Security Architecture

Designed to be
structurally resistant
to bypass.

Tether's security model assumes adversarial conditions — including developers who want to work around controls. Every layer is designed with that assumption in mind.

Four principles that
shape every decision.

Principle 01

Fail Closed

When the enforcement agent cannot verify a current policy — due to network unavailability, policy expiry, or integrity failure — it defaults to blocking AI egress. An agent that fails open is not a control. Tether never fails open.

Principle 02

No Trust Without Verification

Policy is only applied after cryptographic verification of its integrity and origin. A policy that hasn't been verified is treated the same as no policy — the agent blocks until it can confirm it's enforcing an authentic, current rule set.

Principle 03

Payload Never Leaves for Analysis

Rules and intent classification both run on the developer machine. The raw content of an AI request is never transmitted to a third-party analysis platform for evaluation. When the on-device judge isn't confident and escalates to the cloud judge, the payload is redacted first — and in air-gap mode the cloud judge is unreachable, so every decision stays local.

Principle 04

Defense in Depth

Tether does not rely on a single control. The controlled IDE, the system-wide intercept, the cryptographic policy verification, the deterministic rule layer, the on-device intent judge, and the cloud judge escalation are independent layers — each capable of catching what the others miss.

We classify intent.
Not just patterns.

Pattern-matching has a known failure mode against a generative input surface: it misses what it wasn't told to look for, and it over-fires on things that share surface features with risk but carry none of the substance. The reasoning layer in Tether exists to close that gap on the AI-usage axis specifically.

Layer 01

Deterministic Rules

Cryptographically signed, versioned, fast. Credential signatures, blocked destinations, allowlisted domains, hard policy floors. Rules are how Tether handles the cases where there is no ambiguity to reason about — and how the system stays predictable in incident review.

Layer 02

On-Device Intent Judge

A local model evaluates the request body — payload, destination, application context, recent history — and classifies what the developer appears to be trying to do.

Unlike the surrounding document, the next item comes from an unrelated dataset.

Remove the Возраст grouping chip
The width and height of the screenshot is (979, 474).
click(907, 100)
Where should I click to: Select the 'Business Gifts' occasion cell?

Output is a classification (e.g. code-review-with-secret-exposure, public-reference-lookup, internal-context-extraction) plus a confidence score. Payload never leaves the machine.

Layer 03

Cloud Judge · Escalation Only

When the on-device judge isn't confident, a redacted version of the request is sent to a larger cloud-side model for a second opinion. Configurable per tenant. Off entirely in air-gap mode — the on-device judge then handles every decision under your configured fail-safe policy.

Layer 04

Policy-Driven Response

Intent classifications don't decide the response by themselves — your policy does. Each classification is mapped to one of the six enforcement modes (Allow / Warn / Coach / Request / Watermark / Block). The judge tells you what's happening. Your policy decides what to do about it.

We're direct about the trade-offs. Reasoning models are probabilistic; rules are not. That's why both layers exist — and why rule decisions are always logged separately from judge decisions in the audit trail. You can see at any point which control fired, why, and what the response was.

What Tether protects against.
And what it doesn't.

Honest security posture requires a clear threat model. Tether is purpose-built for a specific set of risks — and we're direct about its scope.

In Scope — Tether addresses these threats
Inadvertent Data Exfil
Developer carelessness

Developers unknowingly pasting proprietary code, credentials, or PII into AI completions or chat interfaces. Tether intercepts and evaluates before transmission.

Covered System-wide intercept catches this regardless of which application generates the request.

Shadow AI Tools
Unapproved applications

Developers installing browser extensions, desktop apps, or CLI utilities that make AI API calls outside the approved toolchain.

Covered System-wide intercept operates below the application layer — it sees all HTTPS egress, not just IDE traffic.

Policy Tampering
Local configuration changes

A developer attempting to modify, downgrade, or disable the policy running on their machine.

Covered Cryptographic policy verification means the agent will only apply policy it can authenticate. Modified policy is rejected.

Compliance Evidence Gaps
Audit readiness

Inability to demonstrate technical controls over AI usage to auditors, regulators, or enterprise customers.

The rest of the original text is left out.